Yapılacak iş, öncelikle uyuşmazlık konusu dönemi kapsayacak şekilde dönem bordrolarını getirtmek ve bordro şahitlerini resen tespit edip dinlemek, gerek görüldüğü takdirde kurumdan sorulmak suretiyle veya ayrıntılı zabıta araştırması ile tespit edilecek komşu iş yerlerinin işverenleri veya bu işverenlerin resmi kayıtlarına geçmiş çalışanlarının beyanlarına başvurmak, komşu işyeri şahitlerinin çalışma süresini tereddütsüz belirlemek amacıyla gerek görüldüğü takdirde hizmet döküm cetvellerini getirtmek, davacının davalı işveren iş yerinde çalıştığı birimlerdeki belgelerde adının bulunup bulunmadığını gerekirse iş yerinde keşif de yapmak suretiyle denetlemek, davalı iş yerinde şirketleşmenin hangi tarihte başladığını, işletmenin ne zaman tüzel kişilik kazandığını, önceki dönemde de aynı yerde iş yeri bulunup bulunmadığını ve varsa kim tarafından işletildiğini belirlemek, davacıya yapılan ücret ödemeleriyle ilgili belgelerini istemek ve hizmet süresinin nitelikçe kamu düzenini ilgilendirdiği nazara alınıp araştırma genişletilerek tüm deliller birlikte değerlendirilerek sonucuna göre karar vermekten ibarettir. Mahkemece, bu maddi ve hukuki olgular nazara alınmaksızın eksik araştırma ve inceleme sonucunda yazılı şekilde karar verilmesi hatalı olup bozmayı gerektirmiştir.

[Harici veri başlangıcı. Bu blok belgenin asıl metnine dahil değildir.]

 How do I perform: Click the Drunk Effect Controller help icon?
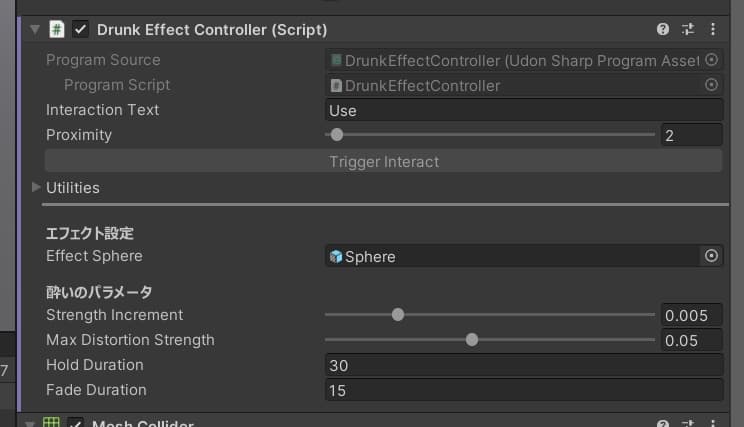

3-İhbar süreleri ve ihbar tazminatı yönlerinden taraflar arasında uyuşmazlık sözkonusudur.
Somut olayda; davacı işçi 28.02.2011 tarihinde iş sözleşmesinin feshedildiğini iddia ederken, davalı işveren iş sözleşmesinin usulüne uygun ihbar süresi tanınarak feshedildiğini ve davacının 24.03.2011 tarihinde işten ayrıldığını savunmuştur. Dosyada bulunan davacıya ait sigortalı hizmet cetvelinde 2011 yılı Ocak ayından sonrasına ilişkin kayıt bulunmadığı ve hizmet döküm cetvelinin güncel olmadığı anlaşılmaktadır. Husumetli olan davacı şahidi tüm işçilerin 28.02.2011 tarihinde işten çıkartıldığını beyan ederken, davalı şahitleri işten çıkış tarihi ile ilgili net bir tarih verememişlerdir. İşverence yapılan fesih bildiriminde davacıya kırkiki gün ihbar süresi tanındığı, iş arama izninin de günde iki saat ya da kırkiki günün sonunda onbir gün işi erken bırakarak kullanılabileceğinin bildirildiği, davacı tarafından bu sürenin onbir gün olarak kullanılmak istenildiğinin fesih bildiriminin altına yazıldığı anlaşılmaktadır. Mahkemece davacı iddiasına itibar edilerek ve taleple bağlı kalınarak çıkış tarihi 28.02.2011 olarak esas alınmış ve usulüne uygun olarak ihbar süresi kullandırılmadığı gerekçesi ile ihbar tazminatı talebi hüküm altına alınmış ise de; davacıya usulüne uygun olarak ihbar süresi kullandırılıp kullandırılmadığı hususunda yeterince araştırma yapılmamıştır. Yapılacak iş, bozma ilamının ikinci bendi gereği davacının gerçek hizmet süresi tespit edilerek davacının bu hizmet süresine göre kaç hafta ihbar süresine hak kazandığı, fesih bildirimi ve ihbar süresinin tebliğ edildiği tarih saptanarak, tebliğ tarihinden sonra davacının ne kadar süre daha çalıştırıldığı ve ihbar süresinin kaç gün olarak kullandırıldığı belirlendikten sonra davacının ihbar tazminatı isteği hakkında bir karar vermekten ibarettir. Bu yön gözetilmeden sonuca gidilmesi hatalı olup bozmayı gerektirmiştir.
SONUÇ : Temyiz olunan kararın, yukarıda yazılı sebeplerden dolayı BOZULMASINA, peşin alınan temyiz harcının istek halinde ilgiliye iadesine 27.01.2014 tarihinde oybirliğiyle karar verildi.